Guard's morale

Morale Woes Rattle [Illinois Natl] Guard” is James Janega’s banner headline story today in Chi Trib, worth reading because of Janega’s credibility as sometime-embedded battle-scene and behind-scene reporter with months of Iraq-coverage experience.  This story is out of Chicago; it’s based on a 29 Jan 05 memo out of Springfield, “Operation Strength Readiness,” downloadable in .pdf format.  It has a # of names blacked out, and “soldiers fear retribution if they speak out” is a jump-page head:

Soldiers in interviews said they have not raised critical questions over readiness for fear of retribution from Guard leadership.

says the text.  This is Bureaucratic Rot 101, as in my Bending the Rules: What American Priests Tell American Catholics (Crossroad, 1994), where most of the veteran pastor interviewees preferred anonymity.  Most prefer not to be personally rattled, for good reason.

It’s a six-plus-month-old memo, however, sent as Janega says, “to begin correcting the problems,” and deep in the story, including its last paragraphs, are command-level quotes about efforts (one of them at least mildly laughable: special football jerseys for units with top personnel-retention scores) to repair the situation.

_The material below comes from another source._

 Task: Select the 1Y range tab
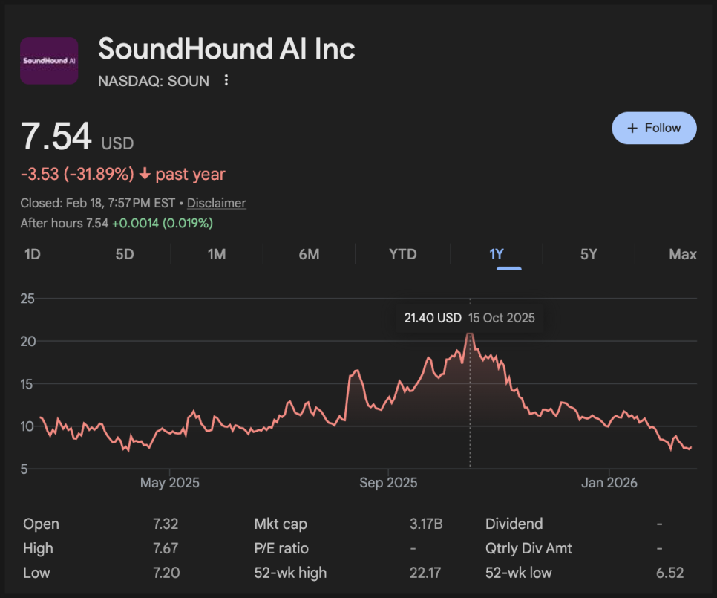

The memo . . .  comes as the Army National Guard is undergoing convulsive changes to make it more responsive to sudden wartime call-ups.

Nationally, surveys of returning troops find similar trends, and the number of new recruits has been falling in active-duty military, reserve and National Guard units.

The Illinois Army National Guard in particular has grappled with leadership and staffing issues in recent years . . .

I found those sentences after asking my usual “compared to what?”  Janega has it with this reference to the rest of the country.  It’s a specific enough reference for a newspaper story, which is not an encyclopedia article.  As for what to do and what’s been done about it,

. . . many personnel shortages in units have been fixed since the operations order was drafted, [Guard commander Maj. Gen. Randal E.] Thomas said.

Meanwhile, the Department of the Army has outlined a plan to change its focus to smaller, more easily deployable units. Under the plan, some 7,000 soldiers in Illinois' 9,100-strong force will be shifted between units, in some cases eliminating understaffed units altogether.

I would like to hear more about this, and maybe I will in future Chi Trib stories, preferably by Janega and ideally with similar eye-catching placement in the paper.  Location, location, location, as retailers say.  Shelf position matters.  News retailers (editors) keep that in mind, don’t they?